Valeria Parrella e una Giovanna d’Arco fuori dagli schemi

Con “La ragazzina” Valeria Parrella torna su Giovanna d’Arco, ma con uno sguardo lontano dagli stereotipi di santa e guerriera. Qui la figura storica si mostra come un’adolescente alle prese con i limiti di un mondo dominato dagli uomini: una ragazza che parla con la madre, gioca con i fratelli, ascolta voci interiori e decide di agire nonostante la paura. Questa lettura più umana si concentra sulle emozioni, i dubbi e l’adolescenza della pulzella d’Orléans, collegando quel passato medievale con le sfide di oggi legate a guerra, corpo femminile e ribellione contro ruoli imposti. Parrella restituisce un ritratto vibrante, capace di confrontarsi con problemi attuali, oltre i luoghi comuni. Il romanzo mette in luce le dinamiche di potere e controllo e il coraggio di scegliere per sé in tempi difficili. Nata nel 1974 a Torre del Greco, Parrella si è fatta notare con opere che raccontano donne forti e emozioni complesse. Vincitrice del Premio Campiello Opera Prima nel 2003, tiene sempre viva l’attenzione sulle tensioni tra individuo e società.

Alcide Pierantozzi tra malessere psichico e realtà incerta

In “Lo sbilico” Alcide Pierantozzi racconta con forza e delicatezza il disagio psichico e le sfide della medicalizzazione. Il protagonista, che porta lo stesso nome dell’autore, vive a 40 anni in Abruzzo con la madre, affrontando un quotidiano segnato da diagnosi psichiatriche diverse, dal disturbo bipolare all’autismo. La storia oscilla tra percezioni, crisi e il tentativo di trovare parole giuste per descrivere stati mentali che sfuggono alle definizioni. L’ambientazione si muove tra la routine quotidiana – spiaggia, palestra, biblioteca – e i ricordi di Milano e dell’infanzia. Il titolo esprime questa condizione di instabilità, di continuo passaggio tra mondi interiori ed esterni. Il romanzo mescola autobiografia e riflessioni sul linguaggio, mettendo al centro corpo e mente come strumenti per raccontare il malessere. Nato nel 1985 a San Benedetto del Tronto, Pierantozzi si è fatto notare con il suo esordio “Uno in diviso”. Con “Lo sbilico” ha confermato il suo talento, vincendo premi importanti e conquistando un posto tra i finalisti del Premio Strega 2026.

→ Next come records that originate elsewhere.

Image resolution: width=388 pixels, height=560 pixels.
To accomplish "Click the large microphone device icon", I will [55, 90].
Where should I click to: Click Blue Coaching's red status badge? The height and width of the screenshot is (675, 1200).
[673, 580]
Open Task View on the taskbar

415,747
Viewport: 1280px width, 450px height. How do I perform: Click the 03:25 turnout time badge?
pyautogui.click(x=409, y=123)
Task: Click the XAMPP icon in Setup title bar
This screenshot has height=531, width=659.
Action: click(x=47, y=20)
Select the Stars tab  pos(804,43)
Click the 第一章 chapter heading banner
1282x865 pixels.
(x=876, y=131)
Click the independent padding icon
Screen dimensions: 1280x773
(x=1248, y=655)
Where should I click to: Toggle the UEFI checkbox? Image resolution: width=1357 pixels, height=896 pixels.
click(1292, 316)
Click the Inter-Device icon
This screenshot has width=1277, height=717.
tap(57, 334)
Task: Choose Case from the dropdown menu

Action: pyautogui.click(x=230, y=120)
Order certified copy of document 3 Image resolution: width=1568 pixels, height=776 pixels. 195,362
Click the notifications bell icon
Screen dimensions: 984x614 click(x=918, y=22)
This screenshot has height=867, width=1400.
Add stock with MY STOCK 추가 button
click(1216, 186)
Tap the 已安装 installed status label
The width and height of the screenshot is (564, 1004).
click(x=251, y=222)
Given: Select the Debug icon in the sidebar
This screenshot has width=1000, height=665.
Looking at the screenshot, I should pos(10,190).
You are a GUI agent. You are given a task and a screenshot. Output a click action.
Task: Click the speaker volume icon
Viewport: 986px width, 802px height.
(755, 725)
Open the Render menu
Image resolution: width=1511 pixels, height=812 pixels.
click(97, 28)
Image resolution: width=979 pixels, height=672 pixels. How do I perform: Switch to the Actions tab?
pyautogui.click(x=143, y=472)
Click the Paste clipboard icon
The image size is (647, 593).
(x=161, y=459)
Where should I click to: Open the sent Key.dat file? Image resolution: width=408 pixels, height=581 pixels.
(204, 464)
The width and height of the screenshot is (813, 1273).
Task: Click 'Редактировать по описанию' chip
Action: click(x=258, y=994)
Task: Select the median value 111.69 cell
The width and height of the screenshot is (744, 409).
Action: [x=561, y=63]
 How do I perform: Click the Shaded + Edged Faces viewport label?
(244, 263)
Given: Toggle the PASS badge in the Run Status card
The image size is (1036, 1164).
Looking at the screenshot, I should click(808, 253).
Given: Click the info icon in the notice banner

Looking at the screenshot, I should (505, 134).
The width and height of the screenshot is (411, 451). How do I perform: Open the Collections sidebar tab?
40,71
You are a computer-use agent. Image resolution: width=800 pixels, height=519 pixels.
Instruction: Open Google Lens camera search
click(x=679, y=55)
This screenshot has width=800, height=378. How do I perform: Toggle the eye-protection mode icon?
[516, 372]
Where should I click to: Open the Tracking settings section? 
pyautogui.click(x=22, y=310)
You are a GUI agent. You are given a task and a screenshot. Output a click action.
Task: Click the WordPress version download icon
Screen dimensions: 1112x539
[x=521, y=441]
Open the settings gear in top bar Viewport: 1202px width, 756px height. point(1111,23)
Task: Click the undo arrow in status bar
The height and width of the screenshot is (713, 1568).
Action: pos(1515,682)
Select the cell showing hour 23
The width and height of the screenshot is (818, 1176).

Elena Varvello tra amore, fascismo e desiderio di libertà

In “La vita sempre”, Elena Varvello mette al centro la storia di Francesco e Teresa, due giovani che si incontrano in un’Italia segnata dal fascismo, dalla guerra e dalle difficoltà economiche. Francesco è un personaggio instabile, seduttore e disertore, mentre Teresa cresce in una famiglia povera ma punta allo studio e al riscatto personale, ottenendo il diploma. La narrazione segue il loro legame, sospeso tra sfide esterne e spinte interiori, mostrando come la Storia possa condizionare ma non cancellare la voglia di autodeterminazione e speranza. Il romanzo unisce una storia d’amore intensa a un racconto corale di memoria familiare, misteri e sogni di emancipazione. Varvello mette in luce la resistenza dell’individuo di fronte a un’epoca che sembra limitare le scelte, ma non spegne mai la forza del desiderio. Torinese, nata nel 1971, Varvello è scrittrice e poetessa con una lunga carriera e un ruolo attivo nella formazione di nuovi talenti letterari.

L’appuntamento veneziano con il Premio Campiello 2026 è un momento importante per la cultura italiana: cinque autori, cinque storie, cinque modi diversi di raccontare il mondo. Le loro voci si ritroveranno presto sul palco del Lido, ma intanto si offrono al dialogo diretto con il pubblico, in un clima di confronto e scoperta che illumina le tante strade della narrazione contemporanea.